━━ SOURCE MATERIAL ━━
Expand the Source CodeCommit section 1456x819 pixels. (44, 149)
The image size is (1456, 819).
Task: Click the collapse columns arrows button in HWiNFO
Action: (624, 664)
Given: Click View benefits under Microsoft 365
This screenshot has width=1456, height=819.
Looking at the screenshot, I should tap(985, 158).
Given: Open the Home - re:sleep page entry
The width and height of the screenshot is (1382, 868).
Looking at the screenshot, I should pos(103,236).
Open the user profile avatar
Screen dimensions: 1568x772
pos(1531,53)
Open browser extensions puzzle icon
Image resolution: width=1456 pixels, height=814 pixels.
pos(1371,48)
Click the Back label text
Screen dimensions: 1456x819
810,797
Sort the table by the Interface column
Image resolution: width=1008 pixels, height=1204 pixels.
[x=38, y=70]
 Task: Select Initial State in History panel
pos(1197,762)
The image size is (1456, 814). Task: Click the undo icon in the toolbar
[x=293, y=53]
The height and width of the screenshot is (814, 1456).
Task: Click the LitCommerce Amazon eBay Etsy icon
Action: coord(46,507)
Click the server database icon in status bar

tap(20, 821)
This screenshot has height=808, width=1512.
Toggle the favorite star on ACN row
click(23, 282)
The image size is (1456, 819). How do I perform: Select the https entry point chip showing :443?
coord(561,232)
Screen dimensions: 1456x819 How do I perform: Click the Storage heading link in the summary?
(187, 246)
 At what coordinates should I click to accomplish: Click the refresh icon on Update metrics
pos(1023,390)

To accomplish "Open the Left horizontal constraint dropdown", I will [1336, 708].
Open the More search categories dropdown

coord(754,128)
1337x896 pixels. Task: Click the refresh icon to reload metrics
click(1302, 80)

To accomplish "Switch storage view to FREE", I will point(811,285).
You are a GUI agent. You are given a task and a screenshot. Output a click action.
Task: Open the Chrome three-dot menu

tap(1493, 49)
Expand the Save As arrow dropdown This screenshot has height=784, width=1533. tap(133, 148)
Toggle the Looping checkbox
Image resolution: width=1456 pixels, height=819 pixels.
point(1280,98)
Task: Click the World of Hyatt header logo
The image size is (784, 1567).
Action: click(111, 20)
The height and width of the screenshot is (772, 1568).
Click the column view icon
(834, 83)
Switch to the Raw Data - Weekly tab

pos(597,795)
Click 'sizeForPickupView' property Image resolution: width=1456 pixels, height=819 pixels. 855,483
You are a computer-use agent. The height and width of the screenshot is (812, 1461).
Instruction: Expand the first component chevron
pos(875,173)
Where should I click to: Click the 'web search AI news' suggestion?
━━━
TASK REQUIREMENTS
Search the entries above for the string "agent", and report each line where it occurs.

TASK SOLUTION
You are a GUI agent. You are given a task and a screenshot. Output a click action.
You are a computer-use agent. The height and width of the screenshot is (812, 1461).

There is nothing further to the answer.